必要な作業>
1/ 白鳥事件についての文章から、「共産党の戦後最初の新綱領「五」から「いてのその後を追跡している。」までを一字も変えずに書き出してください。
2/ エントリのうち、「Task: Click the Use this phone number button」を含む行からエントリの最後の行までを、両端を含めてそのまま出力してください。画像は出力に含めないでください。

共産党の戦後最初の新綱領「五一年綱領」に基づいて、武装闘争の方針を忠実に守り、断固遂行することにいささかの疑問も抱かずに実行した村上は結果的には用なしとされ、捨て去られたのである。不屈の闘士として日本共産党から称揚されていた村上国治は現在の共産党の歴史からは完全に抹消されてしまっている。「五一年綱領」が消されてしまったように。
本書は「白鳥事件」だけを論じたものではない。大きな特色は戦後の日本共産党の動静を白鳥事件に絡ませて論じていることだろう。特に宮本顕治が実権を握ってからの著者による日本共産党への批判的な言説には厳しさが増している。そこには村上国治への理不尽な取り扱いへの抗議の意もあるのかもしれない。
もう一つは、「白鳥決定」と呼ばれる「疑わしいときは被告人の利益に」という刑事裁判の鉄則を再審にも適用すべきという画期的な判断が下され、「開かずの門」と言われてきた再審請求の道を開く判例となった。そのきっかけを作ったのがこの白鳥事件で、死刑囚からの生還が実現していることの意味の重さを指摘していることである。
さらにもう一つは、白鳥事件の関係者等のその後の証言を丹念に集め、白鳥、村上二人の遺族についてのその後を追跡している。

データセットのエントリ>
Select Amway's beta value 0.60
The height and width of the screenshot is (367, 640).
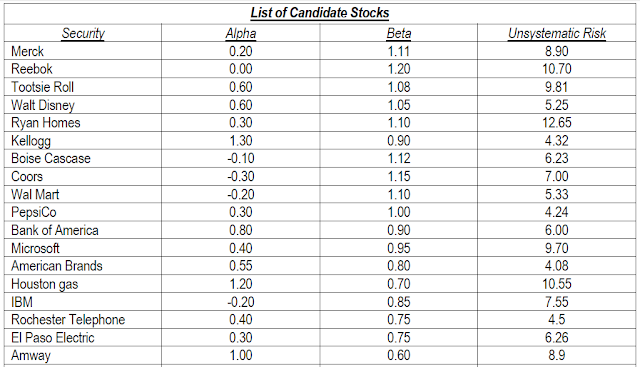(399, 355)
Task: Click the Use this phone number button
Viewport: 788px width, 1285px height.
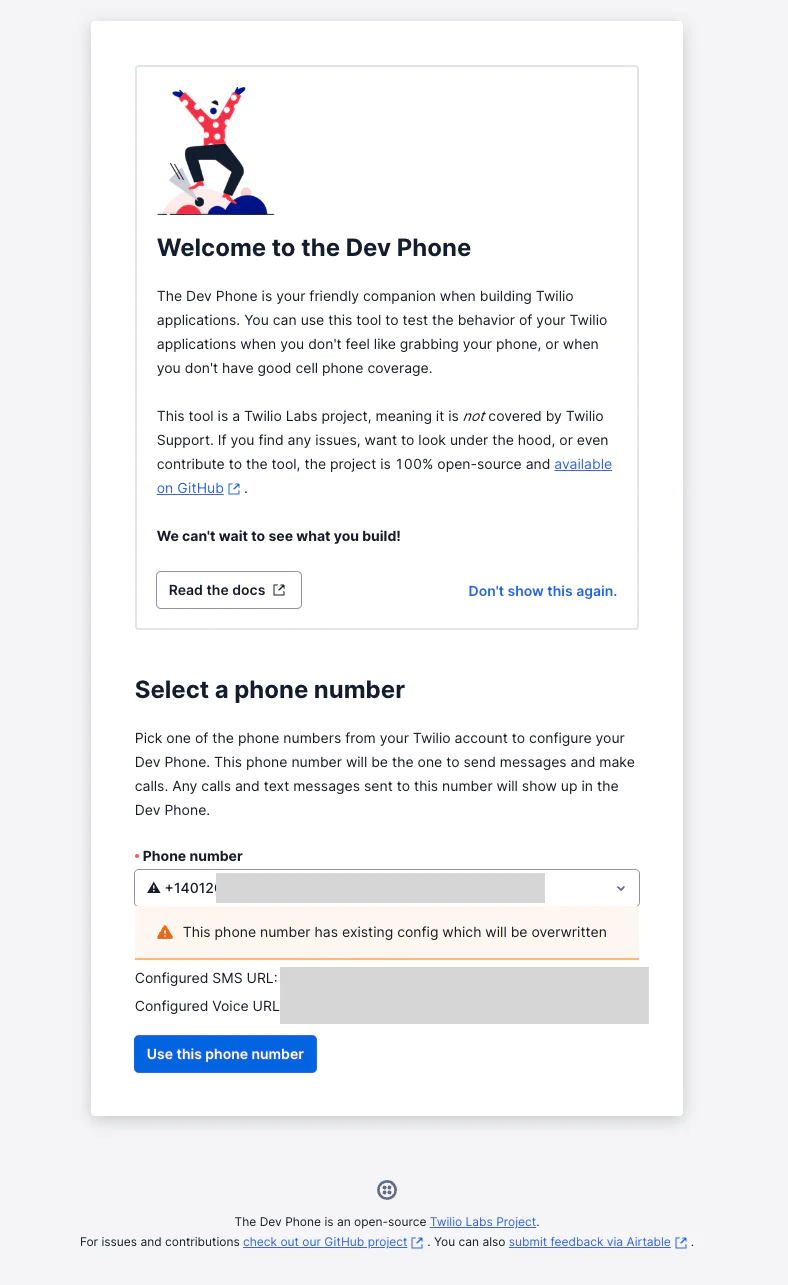Action: tap(225, 1053)
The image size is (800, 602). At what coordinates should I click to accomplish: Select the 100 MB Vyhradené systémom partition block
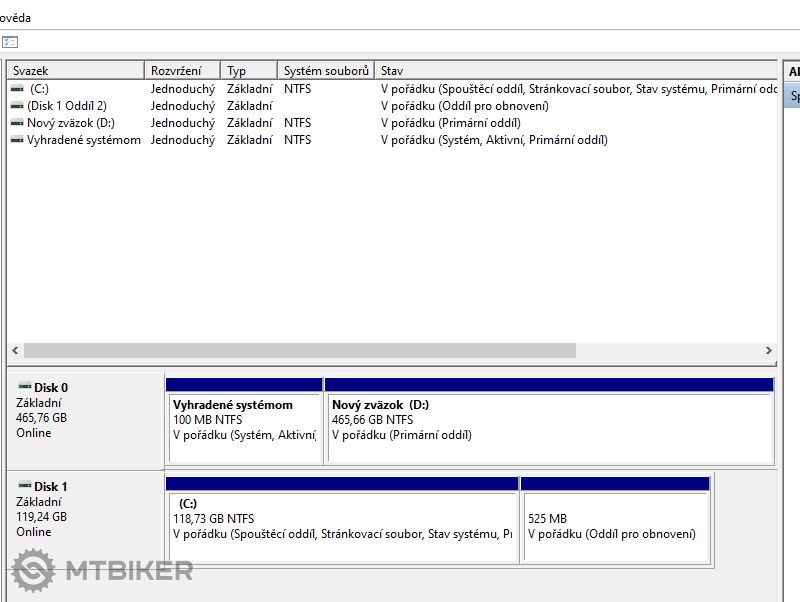pyautogui.click(x=244, y=428)
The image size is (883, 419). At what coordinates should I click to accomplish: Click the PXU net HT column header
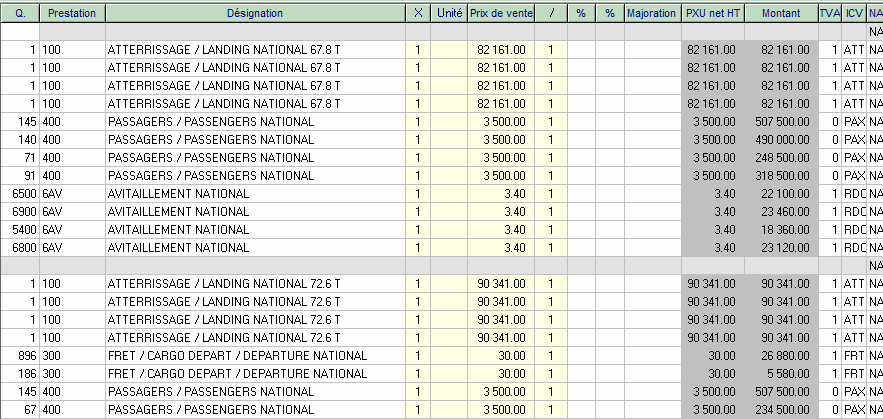click(x=713, y=13)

回答>
1/
共産党の戦後最初の新綱領「五一年綱領」に基づいて、武装闘争の方針を忠実に守り、断固遂行することにいささかの疑問も抱かずに実行した村上は結果的には用なしとされ、捨て去られたのである。不屈の闘士として日本共産党から称揚されていた村上国治は現在の共産党の歴史からは完全に抹消されてしまっている。「五一年綱領」が消されてしまったように。
本書は「白鳥事件」だけを論じたものではない。大きな特色は戦後の日本共産党の動静を白鳥事件に絡ませて論じていることだろう。特に宮本顕治が実権を握ってからの著者による日本共産党への批判的な言説には厳しさが増している。そこには村上国治への理不尽な取り扱いへの抗議の意もあるのかもしれない。
もう一つは、「白鳥決定」と呼ばれる「疑わしいときは被告人の利益に」という刑事裁判の鉄則を再審にも適用すべきという画期的な判断が下され、「開かずの門」と言われてきた再審請求の道を開く判例となった。そのきっかけを作ったのがこの白鳥事件で、死刑囚からの生還が実現していることの意味の重さを指摘していることである。
さらにもう一つは、白鳥事件の関係者等のその後の証言を丹念に集め、白鳥、村上二人の遺族についてのその後を追跡している。

2/
Task: Click the Use this phone number button
Viewport: 788px width, 1285px height.
Action: tap(225, 1053)
The image size is (800, 602). At what coordinates should I click to accomplish: Select the 100 MB Vyhradené systémom partition block
pyautogui.click(x=244, y=428)
The image size is (883, 419). At what coordinates should I click to accomplish: Click the PXU net HT column header
click(x=713, y=13)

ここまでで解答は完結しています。